"After 25 years, we have thousands upon thousands of props and costumes in storage," Carol McConnell told The Brazil Times. "That makes for a lot of boxes to go through when you're searching for costumes."
A vigorous performance might damage a costume, but it doesn't mean it gets thrown away.
McConnell, along with Nancy Kulow, Elaine Clarke, Mike Hoffman, Keri Fagg and Shirley Fry, have been in the process of reconditioning and categorizing the thousands of costumes that range from 17th century ball gowns, to wedding dresses, to confederate soldiers to a gorilla suit for almost two years.
Every fashion era is represented among the garments hanging on racks and items filling the shelves in the theater storage area. Donations of unique shoes, hats, accessories, jewelry pieces and clothing are accepted by the theater.

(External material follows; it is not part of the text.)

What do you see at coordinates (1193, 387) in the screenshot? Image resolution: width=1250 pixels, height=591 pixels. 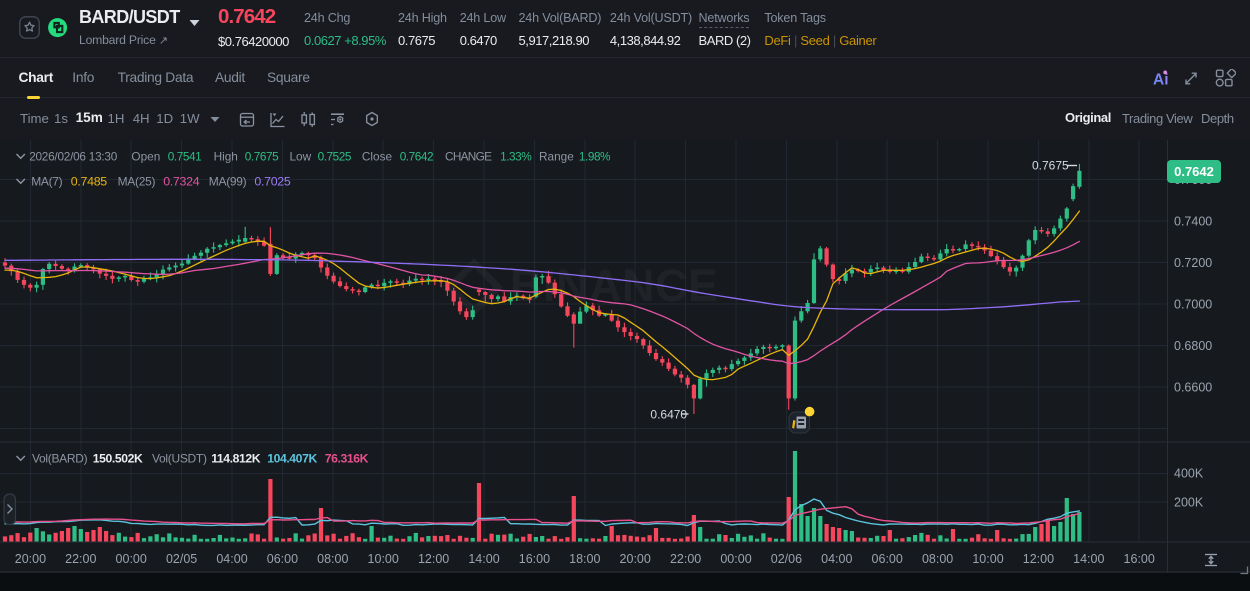 I see `svg-text: 0.6600` at bounding box center [1193, 387].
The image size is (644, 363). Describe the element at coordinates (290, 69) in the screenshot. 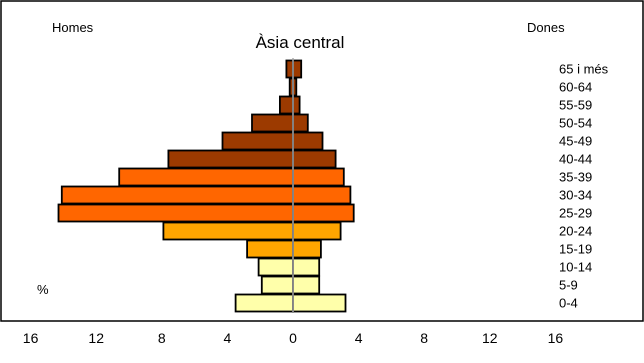

I see `bar-left-65-i-més` at that location.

"If someone donated a unique item for a show, it's probably still here," McConnell said. "We keep everything, but we do have to be selective in what we choose."
And if something is not available, McConnell said several local seamstresses, and mothers during the children's productions, create whatever is needed for the costumes.

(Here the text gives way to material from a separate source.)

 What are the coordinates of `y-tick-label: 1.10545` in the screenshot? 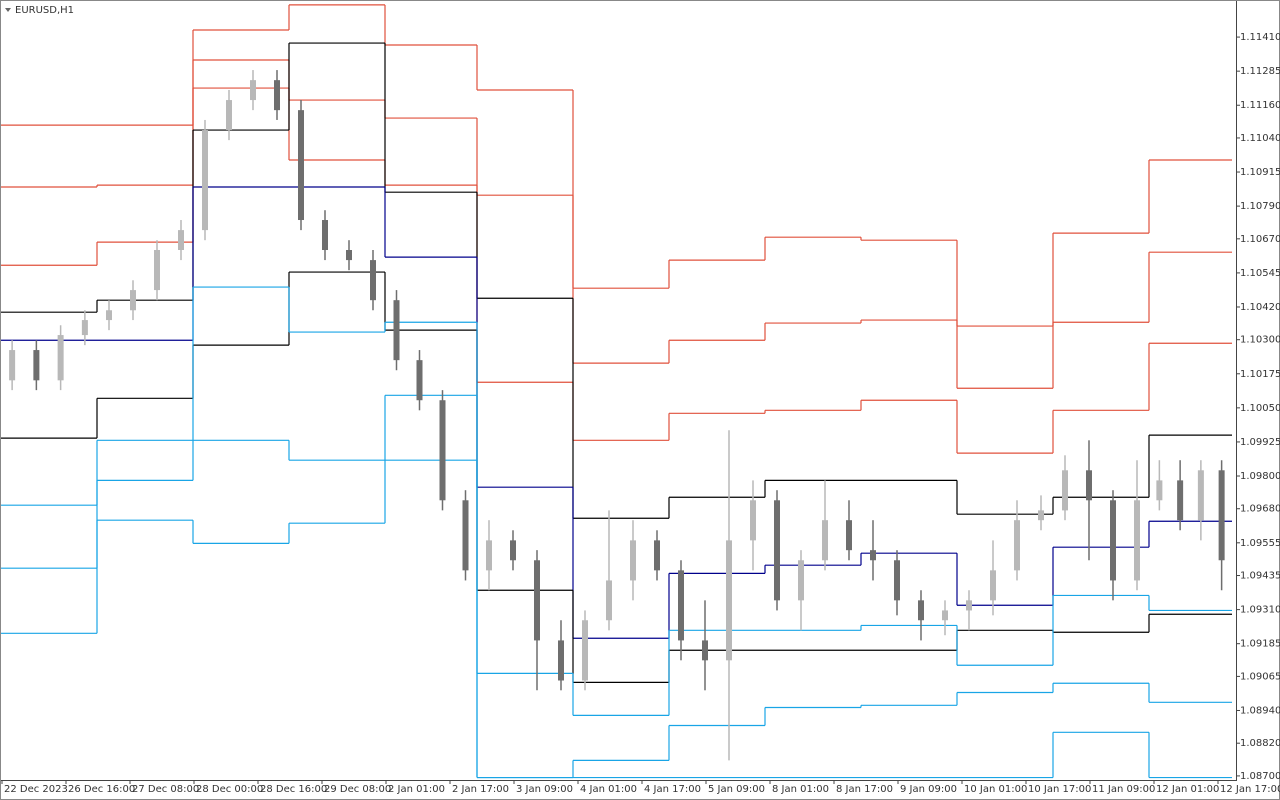 It's located at (1260, 274).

Twenty-five years of props are also stored at the theater.
"Carl McKinney, one of our board members, takes care of them," she said. "Whatever we need, Carl finds it for us."
Although she has worked behind the scenes and performed on the stage, McConnell enjoys the creativity of creating the costumes each character will wear during a production.

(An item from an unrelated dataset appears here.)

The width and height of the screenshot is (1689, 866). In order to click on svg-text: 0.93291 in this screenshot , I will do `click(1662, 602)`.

"Costuming always starts from scratch. It's a little time consuming, but I love doing all the research that it takes to create a costume that sets the right tone of the performance and fits the period of the play," she said. "You can't hodgepodge and just throw something together. The slightest detail makes all the difference to the actors, who use their costume as a starting point for creating their character."